> **PAGE TEXT**:
They should appeal. That would be very interesting. Once in a great while, there are sharper tools in the shed.
Yes, but (in the US at least) the corruption increases at higher levels of the Judiciary. Obvious outright crimes by wealthier parties are completely ignored. 99% of the most serious cases in the US which reach the Supreme Court are decided by hack clerks on the basis of political party and money alone, and are denied a hearing. After all, money=virtue to oligarchy, especially if it is stolen, so no courts or laws are needed except to suppress the riffraff.
In the US, the only appeals courts that are sometimes not corrupt are the 6th circuit (midwest) and 9th circuit (southwest). But one cannot choose the court of appeal. I cannot say how bad this may be in England, but not likely much better.
Quite a few years ago now, I came across a book on a library book sale table.
It was called “By the Bomb’s Early Light” by Paul Boyer and it was going for fifty cents.
I paid up. This is one of the most valuable books I own (and I own lots of books !)
Boyer, an historian, meticulously documents the early years of the Nuclear Era.
It’s very clear that right away, thoughtful people thoroughly grokked what The Bomb
meant to the future of not only humanity, but the planet itself. (Even though ‘to grok’
was not yet a concept). But the most important take-away from the book is Boyer’s
compelling argument that The Most Dangerous time is Now (he was writing in 1984),
when the original post-atomic-bomb generations are dying off, the world has moved
on to other concerns, the general populace has put any qualms about our nuclear armed
countries firmly in back of the closet, and the Cold War One has fractionated into multiple
regional conflicts, exacerbated by climate change and population pressure.
This book should be Required Reading for anyone who thinks about nuclear issues, it is
readily and affordably available through any good used book service. Order a copy today !
This is such a great group of folks with a long history of mobilizations that span across generations. They are the real deal. .. And, I don’t think we ask for better neighbors and citizens. Thank You All – For What You Do.
Quite a while back, I came across a copy of Emile De Antonio’s, ‘In The King Of Prussia: The Trial Of The Plowshares Eight’. I see that a copy is now posted on youtube, and this film is definitely a great antidote for the public’s airwave shame, that is called, “prime time”.

> **DATA SECTION**:

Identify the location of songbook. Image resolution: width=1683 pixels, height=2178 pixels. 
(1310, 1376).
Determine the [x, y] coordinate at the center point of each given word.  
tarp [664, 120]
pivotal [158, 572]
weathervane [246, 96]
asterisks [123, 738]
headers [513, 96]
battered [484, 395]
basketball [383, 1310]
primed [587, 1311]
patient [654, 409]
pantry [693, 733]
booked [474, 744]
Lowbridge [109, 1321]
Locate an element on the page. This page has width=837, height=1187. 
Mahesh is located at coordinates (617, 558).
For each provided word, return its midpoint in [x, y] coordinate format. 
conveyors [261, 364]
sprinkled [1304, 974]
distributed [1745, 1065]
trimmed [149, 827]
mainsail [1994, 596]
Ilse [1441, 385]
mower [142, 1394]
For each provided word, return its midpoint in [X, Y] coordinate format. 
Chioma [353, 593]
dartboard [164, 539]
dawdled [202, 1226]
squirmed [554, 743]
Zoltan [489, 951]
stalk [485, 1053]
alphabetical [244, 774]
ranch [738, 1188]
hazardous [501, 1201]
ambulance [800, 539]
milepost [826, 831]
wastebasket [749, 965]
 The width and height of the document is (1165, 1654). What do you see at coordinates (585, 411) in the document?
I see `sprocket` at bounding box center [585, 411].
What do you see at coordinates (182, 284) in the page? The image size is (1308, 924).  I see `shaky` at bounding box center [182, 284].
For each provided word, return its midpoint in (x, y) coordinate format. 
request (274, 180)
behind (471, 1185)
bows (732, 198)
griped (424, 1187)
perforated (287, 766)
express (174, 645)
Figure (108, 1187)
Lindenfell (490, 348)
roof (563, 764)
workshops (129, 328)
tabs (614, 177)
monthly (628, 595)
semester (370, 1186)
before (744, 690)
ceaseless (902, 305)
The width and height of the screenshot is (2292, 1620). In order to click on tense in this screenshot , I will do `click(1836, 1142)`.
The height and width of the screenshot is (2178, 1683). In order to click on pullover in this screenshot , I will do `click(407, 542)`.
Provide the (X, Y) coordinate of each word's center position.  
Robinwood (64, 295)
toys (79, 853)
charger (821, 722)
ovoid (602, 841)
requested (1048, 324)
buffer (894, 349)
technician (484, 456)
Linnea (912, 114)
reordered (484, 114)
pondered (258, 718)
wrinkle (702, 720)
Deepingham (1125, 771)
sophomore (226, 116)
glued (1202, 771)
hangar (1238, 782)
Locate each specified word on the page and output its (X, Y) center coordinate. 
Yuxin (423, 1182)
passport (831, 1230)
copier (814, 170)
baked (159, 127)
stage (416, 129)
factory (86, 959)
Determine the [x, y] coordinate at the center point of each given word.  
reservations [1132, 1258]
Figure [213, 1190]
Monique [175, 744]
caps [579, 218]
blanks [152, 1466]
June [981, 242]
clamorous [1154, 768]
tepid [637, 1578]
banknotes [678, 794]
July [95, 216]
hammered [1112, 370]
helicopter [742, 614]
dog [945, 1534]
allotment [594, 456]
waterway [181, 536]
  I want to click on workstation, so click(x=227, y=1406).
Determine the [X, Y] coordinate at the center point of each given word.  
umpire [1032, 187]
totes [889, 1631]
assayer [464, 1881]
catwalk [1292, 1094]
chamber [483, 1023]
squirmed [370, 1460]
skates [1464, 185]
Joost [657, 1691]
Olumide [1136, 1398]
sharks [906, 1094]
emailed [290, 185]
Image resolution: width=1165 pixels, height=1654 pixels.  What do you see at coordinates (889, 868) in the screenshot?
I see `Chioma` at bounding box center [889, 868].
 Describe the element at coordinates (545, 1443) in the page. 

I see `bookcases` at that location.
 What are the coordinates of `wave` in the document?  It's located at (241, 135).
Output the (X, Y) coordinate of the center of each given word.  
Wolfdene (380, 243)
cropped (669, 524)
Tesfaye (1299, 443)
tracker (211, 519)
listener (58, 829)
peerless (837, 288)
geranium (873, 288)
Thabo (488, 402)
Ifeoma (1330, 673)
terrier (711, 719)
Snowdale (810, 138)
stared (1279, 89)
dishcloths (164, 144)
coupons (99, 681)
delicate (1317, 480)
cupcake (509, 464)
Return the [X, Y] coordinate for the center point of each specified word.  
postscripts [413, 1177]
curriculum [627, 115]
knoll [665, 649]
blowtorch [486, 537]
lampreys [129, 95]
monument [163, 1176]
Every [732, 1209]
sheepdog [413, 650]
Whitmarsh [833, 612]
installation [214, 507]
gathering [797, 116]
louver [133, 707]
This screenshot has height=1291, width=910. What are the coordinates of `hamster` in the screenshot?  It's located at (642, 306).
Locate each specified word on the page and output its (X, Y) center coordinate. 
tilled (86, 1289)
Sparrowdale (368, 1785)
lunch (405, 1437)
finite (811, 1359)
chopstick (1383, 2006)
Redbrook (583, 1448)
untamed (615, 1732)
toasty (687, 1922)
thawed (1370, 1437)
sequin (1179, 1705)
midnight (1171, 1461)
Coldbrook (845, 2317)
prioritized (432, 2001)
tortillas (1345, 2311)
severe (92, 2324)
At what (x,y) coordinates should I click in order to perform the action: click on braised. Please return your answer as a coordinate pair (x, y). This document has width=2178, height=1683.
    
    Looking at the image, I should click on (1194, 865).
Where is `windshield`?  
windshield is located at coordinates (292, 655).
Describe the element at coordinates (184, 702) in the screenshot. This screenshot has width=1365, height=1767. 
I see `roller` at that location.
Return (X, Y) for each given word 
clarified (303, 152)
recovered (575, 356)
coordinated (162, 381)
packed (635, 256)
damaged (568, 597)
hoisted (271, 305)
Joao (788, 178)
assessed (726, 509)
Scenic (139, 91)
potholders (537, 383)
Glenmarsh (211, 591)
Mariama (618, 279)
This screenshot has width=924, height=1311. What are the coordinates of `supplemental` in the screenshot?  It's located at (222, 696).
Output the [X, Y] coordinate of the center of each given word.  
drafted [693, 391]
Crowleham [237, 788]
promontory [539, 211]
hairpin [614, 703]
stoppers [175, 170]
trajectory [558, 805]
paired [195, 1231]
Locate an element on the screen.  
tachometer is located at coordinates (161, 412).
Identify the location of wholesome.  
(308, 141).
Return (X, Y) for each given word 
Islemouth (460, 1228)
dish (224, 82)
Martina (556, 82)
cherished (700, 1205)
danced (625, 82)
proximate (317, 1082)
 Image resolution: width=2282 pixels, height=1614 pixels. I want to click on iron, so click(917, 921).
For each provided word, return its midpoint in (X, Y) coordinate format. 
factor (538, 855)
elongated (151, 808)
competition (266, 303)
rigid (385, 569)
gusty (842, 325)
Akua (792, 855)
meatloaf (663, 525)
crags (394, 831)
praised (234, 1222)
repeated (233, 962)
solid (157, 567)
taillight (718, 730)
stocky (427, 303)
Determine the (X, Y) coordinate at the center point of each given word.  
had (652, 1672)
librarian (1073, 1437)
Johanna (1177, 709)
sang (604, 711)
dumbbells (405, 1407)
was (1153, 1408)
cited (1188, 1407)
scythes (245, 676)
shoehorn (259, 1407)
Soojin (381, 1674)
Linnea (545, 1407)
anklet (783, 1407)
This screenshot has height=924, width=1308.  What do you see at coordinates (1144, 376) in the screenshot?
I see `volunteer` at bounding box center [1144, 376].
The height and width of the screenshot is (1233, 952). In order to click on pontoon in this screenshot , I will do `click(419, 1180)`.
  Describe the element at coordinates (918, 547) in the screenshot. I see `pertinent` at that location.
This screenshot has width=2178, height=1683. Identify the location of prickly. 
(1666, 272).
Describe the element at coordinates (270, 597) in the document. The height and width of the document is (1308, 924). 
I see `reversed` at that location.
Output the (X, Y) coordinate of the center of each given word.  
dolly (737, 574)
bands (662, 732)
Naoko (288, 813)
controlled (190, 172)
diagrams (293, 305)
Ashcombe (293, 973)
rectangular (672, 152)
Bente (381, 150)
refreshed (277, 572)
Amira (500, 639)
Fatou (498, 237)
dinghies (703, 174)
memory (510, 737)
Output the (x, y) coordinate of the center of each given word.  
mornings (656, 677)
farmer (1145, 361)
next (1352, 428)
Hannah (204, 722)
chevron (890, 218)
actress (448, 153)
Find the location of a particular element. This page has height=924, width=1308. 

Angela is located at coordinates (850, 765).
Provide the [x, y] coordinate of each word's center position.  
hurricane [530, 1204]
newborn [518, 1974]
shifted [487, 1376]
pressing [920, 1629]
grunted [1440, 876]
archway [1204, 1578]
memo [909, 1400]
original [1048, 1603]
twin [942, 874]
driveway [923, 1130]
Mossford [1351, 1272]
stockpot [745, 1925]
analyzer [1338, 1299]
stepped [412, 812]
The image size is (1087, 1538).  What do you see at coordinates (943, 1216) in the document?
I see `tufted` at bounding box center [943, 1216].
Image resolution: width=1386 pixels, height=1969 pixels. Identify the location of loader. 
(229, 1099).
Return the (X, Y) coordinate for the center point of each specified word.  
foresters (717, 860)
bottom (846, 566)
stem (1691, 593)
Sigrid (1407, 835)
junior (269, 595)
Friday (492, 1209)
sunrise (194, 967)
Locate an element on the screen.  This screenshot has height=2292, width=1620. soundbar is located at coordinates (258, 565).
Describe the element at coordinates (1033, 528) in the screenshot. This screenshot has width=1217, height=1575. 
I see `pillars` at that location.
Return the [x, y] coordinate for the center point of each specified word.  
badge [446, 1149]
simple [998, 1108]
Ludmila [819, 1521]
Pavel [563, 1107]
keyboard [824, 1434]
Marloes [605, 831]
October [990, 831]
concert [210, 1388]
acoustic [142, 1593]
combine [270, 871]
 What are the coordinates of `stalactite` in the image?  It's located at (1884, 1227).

> **EXERCISE A**:
From the comment thread, repeat word for word the part that opens with "Yes, but (in" and closes with "for fifty cents.".
> **EXERCISE B**:
According to the comment thread, what was the price of the Paul Boyer book on the library sale table?

> **TASK RESULT A**:
Yes, but (in the US at least) the corruption increases at higher levels of the Judiciary. Obvious outright crimes by wealthier parties are completely ignored. 99% of the most serious cases in the US which reach the Supreme Court are decided by hack clerks on the basis of political party and money alone, and are denied a hearing. After all, money=virtue to oligarchy, especially if it is stolen, so no courts or laws are needed except to suppress the riffraff.
In the US, the only appeals courts that are sometimes not corrupt are the 6th circuit (midwest) and 9th circuit (southwest). But one cannot choose the court of appeal. I cannot say how bad this may be in England, but not likely much better.
Quite a few years ago now, I came across a book on a library book sale table.
It was called “By the Bomb’s Early Light” by Paul Boyer and it was going for fifty cents.

> **TASK RESULT B**:
Fifty cents.